Edit by @nathan-at-least: This comment refers to Zcon4 TFL Workshop slides; (mutable doc link; may be out of sync w/ comments)

Suggested Improvements

On slide 7:

New Consensus Rule Ⓐ: Do not finalize the next block unless the suffix is ≥ K blocks.

What does it mean to have a consensus rule referring to the finalization point? That isn't a property of a block that is being tested for consensus compatibility. Consensus has to be tested for blocks that are not yet final. When the block becomes final, it is already in the chain so by definition satisfies consensus.
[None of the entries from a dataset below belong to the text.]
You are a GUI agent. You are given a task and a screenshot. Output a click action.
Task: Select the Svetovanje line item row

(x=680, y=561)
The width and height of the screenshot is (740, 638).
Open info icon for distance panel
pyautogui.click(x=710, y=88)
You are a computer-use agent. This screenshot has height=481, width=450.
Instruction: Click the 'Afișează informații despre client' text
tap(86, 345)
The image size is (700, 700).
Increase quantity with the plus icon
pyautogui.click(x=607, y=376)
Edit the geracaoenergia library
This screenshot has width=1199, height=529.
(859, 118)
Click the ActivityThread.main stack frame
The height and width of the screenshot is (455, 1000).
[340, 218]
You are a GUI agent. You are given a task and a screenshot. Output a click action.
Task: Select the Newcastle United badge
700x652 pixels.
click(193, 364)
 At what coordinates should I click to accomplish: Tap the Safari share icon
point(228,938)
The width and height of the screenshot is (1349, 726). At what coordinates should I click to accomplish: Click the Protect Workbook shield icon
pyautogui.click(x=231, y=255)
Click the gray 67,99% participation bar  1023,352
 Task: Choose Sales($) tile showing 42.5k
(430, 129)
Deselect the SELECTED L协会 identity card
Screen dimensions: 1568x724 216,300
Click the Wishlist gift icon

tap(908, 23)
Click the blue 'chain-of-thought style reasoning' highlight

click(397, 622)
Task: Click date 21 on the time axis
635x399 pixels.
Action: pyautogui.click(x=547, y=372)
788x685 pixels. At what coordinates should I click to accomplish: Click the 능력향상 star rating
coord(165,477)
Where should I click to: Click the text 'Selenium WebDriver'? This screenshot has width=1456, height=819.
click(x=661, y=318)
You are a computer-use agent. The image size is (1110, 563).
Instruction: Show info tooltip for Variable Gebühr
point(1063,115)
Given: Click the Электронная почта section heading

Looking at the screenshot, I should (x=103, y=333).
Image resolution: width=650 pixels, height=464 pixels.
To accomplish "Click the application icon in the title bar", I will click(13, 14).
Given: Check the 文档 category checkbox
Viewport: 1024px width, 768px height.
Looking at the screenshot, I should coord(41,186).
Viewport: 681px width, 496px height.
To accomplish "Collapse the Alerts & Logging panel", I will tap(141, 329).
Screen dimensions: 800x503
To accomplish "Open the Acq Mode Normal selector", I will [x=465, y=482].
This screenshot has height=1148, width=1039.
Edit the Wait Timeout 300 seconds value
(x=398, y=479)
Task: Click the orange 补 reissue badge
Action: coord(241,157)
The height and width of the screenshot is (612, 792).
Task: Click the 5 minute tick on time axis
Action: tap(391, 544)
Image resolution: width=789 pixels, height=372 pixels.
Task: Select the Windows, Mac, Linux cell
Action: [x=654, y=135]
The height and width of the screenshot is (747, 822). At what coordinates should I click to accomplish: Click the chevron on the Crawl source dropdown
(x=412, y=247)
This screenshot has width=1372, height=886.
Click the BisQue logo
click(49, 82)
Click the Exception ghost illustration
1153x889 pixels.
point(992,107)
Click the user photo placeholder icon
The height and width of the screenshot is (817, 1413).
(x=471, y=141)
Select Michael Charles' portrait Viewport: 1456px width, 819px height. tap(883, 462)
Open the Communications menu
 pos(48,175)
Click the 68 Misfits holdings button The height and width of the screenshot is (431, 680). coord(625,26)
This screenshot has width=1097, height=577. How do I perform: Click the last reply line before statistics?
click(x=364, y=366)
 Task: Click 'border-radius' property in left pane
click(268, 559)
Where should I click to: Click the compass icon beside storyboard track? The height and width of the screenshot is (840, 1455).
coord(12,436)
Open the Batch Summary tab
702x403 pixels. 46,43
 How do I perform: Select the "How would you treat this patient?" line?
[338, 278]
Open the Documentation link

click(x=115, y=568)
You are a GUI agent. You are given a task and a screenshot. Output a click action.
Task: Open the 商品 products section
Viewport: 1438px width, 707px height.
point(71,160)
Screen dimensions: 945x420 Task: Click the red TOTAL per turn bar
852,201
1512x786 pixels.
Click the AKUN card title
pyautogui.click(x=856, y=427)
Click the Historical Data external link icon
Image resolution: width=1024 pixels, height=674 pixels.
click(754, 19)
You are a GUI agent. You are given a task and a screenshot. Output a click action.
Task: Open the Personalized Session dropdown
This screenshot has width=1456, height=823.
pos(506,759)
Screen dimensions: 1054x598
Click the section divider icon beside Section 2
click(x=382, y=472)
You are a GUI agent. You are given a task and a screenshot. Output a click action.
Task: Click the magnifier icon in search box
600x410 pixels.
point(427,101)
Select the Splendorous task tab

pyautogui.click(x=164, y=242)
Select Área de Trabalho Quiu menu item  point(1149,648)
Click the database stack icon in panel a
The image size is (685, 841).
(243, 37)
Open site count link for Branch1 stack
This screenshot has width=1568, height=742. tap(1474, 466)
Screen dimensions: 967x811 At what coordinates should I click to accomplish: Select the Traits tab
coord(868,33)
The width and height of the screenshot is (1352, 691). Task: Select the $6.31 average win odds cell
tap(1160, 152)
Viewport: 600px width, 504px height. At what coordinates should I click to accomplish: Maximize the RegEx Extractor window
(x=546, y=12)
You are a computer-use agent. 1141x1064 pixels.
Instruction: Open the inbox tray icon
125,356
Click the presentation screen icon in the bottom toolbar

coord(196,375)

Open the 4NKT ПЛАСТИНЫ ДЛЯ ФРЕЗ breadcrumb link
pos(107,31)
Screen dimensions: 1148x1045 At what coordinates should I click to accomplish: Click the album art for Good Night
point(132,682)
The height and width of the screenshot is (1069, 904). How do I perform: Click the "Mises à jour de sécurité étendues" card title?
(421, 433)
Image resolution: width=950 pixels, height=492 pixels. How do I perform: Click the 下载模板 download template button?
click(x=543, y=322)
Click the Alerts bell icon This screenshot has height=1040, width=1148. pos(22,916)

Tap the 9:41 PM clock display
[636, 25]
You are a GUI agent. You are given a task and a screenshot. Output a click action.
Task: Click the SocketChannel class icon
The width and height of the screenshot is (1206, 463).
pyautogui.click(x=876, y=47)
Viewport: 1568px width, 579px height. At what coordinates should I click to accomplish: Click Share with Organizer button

You obviously can, and for any trailing finality protocol must, have a rule that says where the finalization point is, but that isn't and can't be a consensus rule.

Similarly,

"No final block may be rolled back." can't be a consensus rule, because consensus rules are not about the dynamic state of the chain tip. If a chain satisfies consensus then so do all chains that are prefixes of it. "No final block may be rolled back" is a modification of the meta-rule specifying how the "best valid block chain" evolves (see section 3.3 of the spec, and notice that it isn't referred to as a consensus rule there).
"Every final block immediately succeeds a final block with at most 1 successor." can't be a consensus rule for the same reason as the rule on slide 7.

If you want a name for a single category of rules that would cover these, I suggest calling them "chain evolution rules". (My first thought was to call them "finalization rules", but that doesn't quite work, since they constrain how a full validator's view of the chain tip changes, as well as which blocks it sees as finalized.)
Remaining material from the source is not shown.